## 設問
(a) マテ医師に関する記事について、次の問いに答えよ。
(i) マテ医師の最新の自著の題名は何か。
(ii) 1993年の研究で参加者が見た映像は、どのような目的で作られたものか。
(iii) 2013年に発表された調査は、何名のどのような女性を対象としたものか。
(b) マテ医師に関する記事のうち、「感情を押し殺しすことの弊害」という語句を含む箇所で始まり「りました」とマテ医師は言う。」で終わる部分を、一字一句そのまま書き写せ。
(c) マテ医師に関する記事を、示されている最後の文の後から書き継げ。

## 掲載本文
- - -
ハンガリー系カナダ人のガボール・マテ医師は、複雑な心の病に関する書籍を多数発表してきたベストセラー作家。緩和ケアセンターおよび依存症やメンタルヘルス疾患の治療を行うアウトリーチセンターで、人生のどん底にいる人々-自分の置かれた残酷な状況によってボロボロになり、その痛みを和らげるために取った手段によって一段とボロボロになった人々と向き合ってきた。でも、最新の自著『The Myth Of Normal: Trauma, Illness And Healing In A Toxic Culture』が焦点を当てているのは、ヘロインやフェンタニルに依存している痛ましい人ではなく、俗に言う“いい人”である。

俗に言う“いい人”とは、相手の要求を飲むことで対立を避けようとする平和主義者。その場の状況に自分を合わせるカメレオンみたいな人。世渡り上手ではあるけれど、人のために頑張りすぎて疲れてしまう人。こういう人は女性に多く、他人の感情的なニーズを気にかけすぎて自分の感情的なニーズを無視してしまう。そのため健康面で今後の見通しが暗く、多発性硬化症や認知症といった慢性的な問題を非常に抱えやすい。

感情を押し殺しすことの弊害

マテ医師は、複雑な感情の抑圧と抑制(前者は無意識のうちに起こることで後者は意識的に行うこと)は複数の疾患に関連するという研究結果に言及した。このつながりの存在を裏付けた1993年の研究では、嫌悪感を抱かせる目的で作られた映像を見た参加者が2つのグループ(感情を表すことが許されるグループと許されないグループ)に分けられた。すると「感情を抑制したグループでは、ストレス反応の典型である交感神経系(闘争・逃走反応)が活発になりました」とマテ医師は言う。

もちろん、作り笑顔やニュートラルな表情が求められるときはあるけれど、「それを習慣や強迫観念でしているときは有害となる可能性が高いです」と指摘するマテ博士は、24名の不幸せな既婚女性を対象とし、2013年に発表された10年に及ぶ調査結果を引き合いに出す。この調査では、パートナーに自分の気持ちを話さなかった人が調査期間中に亡くなる確率が話した人の4倍も高かった。「ストレスや健全な怒りを出さずにいると、人間の生理学的な機能が甚大な被害を受けます」とマテ医師。

「健全な怒りは境界線を守るための防御機能です。『ここは私のスペースだから出て行って。あなたには立ち入らせない』と言っているわけですね」。免疫系も防御機能で「この2つの機能は切っても切り離せない関係にあるので、あなたが怒りを長期間抑制すると、免疫系も抑制されてしまいます」
- - -
## 提供資料
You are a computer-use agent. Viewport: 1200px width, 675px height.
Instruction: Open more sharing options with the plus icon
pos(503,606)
- - -
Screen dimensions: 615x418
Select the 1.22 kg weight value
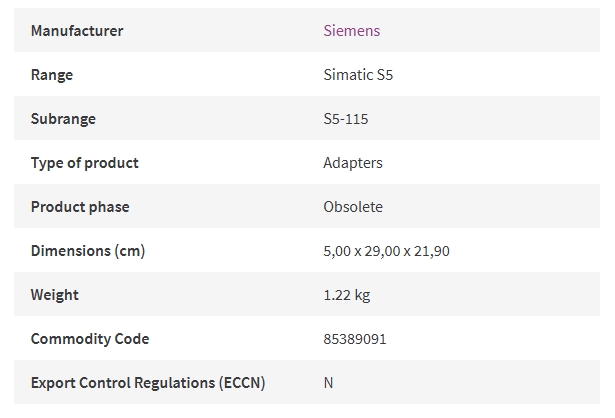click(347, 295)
- - -
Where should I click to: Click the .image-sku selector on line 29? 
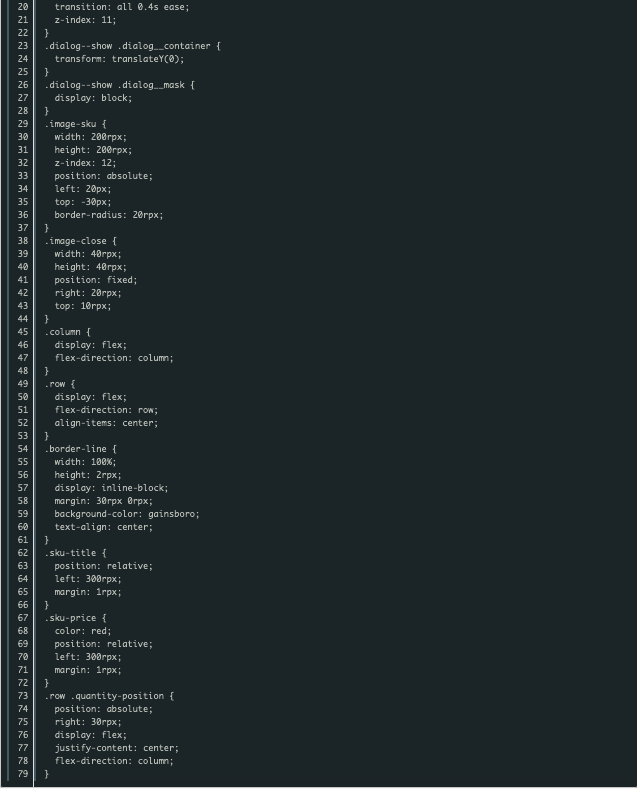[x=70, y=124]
- - -
## 設問別の解答
(a)
(i) 『The Myth Of Normal: Trauma, Illness And Healing In A Toxic Culture』
(ii) 嫌悪感を抱かせる目的
(iii) 24名の不幸せな既婚女性

(b)
感情を押し殺しすことの弊害

マテ医師は、複雑な感情の抑圧と抑制(前者は無意識のうちに起こることで後者は意識的に行うこと)は複数の疾患に関連するという研究結果に言及した。このつながりの存在を裏付けた1993年の研究では、嫌悪感を抱かせる目的で作られた映像を見た参加者が2つのグループ(感情を表すことが許されるグループと許されないグループ)に分けられた。すると「感情を抑制したグループでは、ストレス反応の典型である交感神経系(闘争・逃走反応)が活発になりました」とマテ医師は言う。

(c)
免疫系と感情系の相互作用(情動的免疫学と呼ばれる分野)に関する世界屈指の専門家で、英ローハンプトン大学の免疫学教授および心理療法士のファルヴィオ・ダクイスト博士は次のように語る。

「記憶する能力を持つ身体組織は、脳と免疫系の2つだけです」とダクイスト博士。「私たちが意識下で経験する脅威の記憶は脳、それ以外の目に見えない脅威の記憶は免疫系に蓄えられます」。病気がなければ健康であるということにはならない。病気を引き起こす細菌はいつだって私たちの体内にいるけれど、それでも元気でいられるのは知らぬ間に作られている生理学的な機能のおかげ。人間の肌が生まれつき弱酸性なのも、感染症を引き起こす病原体から体内の組織を守る生理学的な機能の1つ。ダクイスト博士によると、これは“受動免疫”と呼ばれる仕組み。

皮肉なことに「あなたが普段からダラダラしていると、体もダラけて受動免疫が減少します」とダクイスト博士。「その仕組みを知っていると言う人は勝手にそう思い込んでいるだけで、私たちにはアスピリンが効く仕組みさえちゃんと分かっていないんですよ」。受動免疫が減ることの問題点は、その人の体が細菌から見て感染しやすい体になること。ダクイスト博士は、この状態を「親や友達に止められても危険な恋に走ってしまう人」に例える。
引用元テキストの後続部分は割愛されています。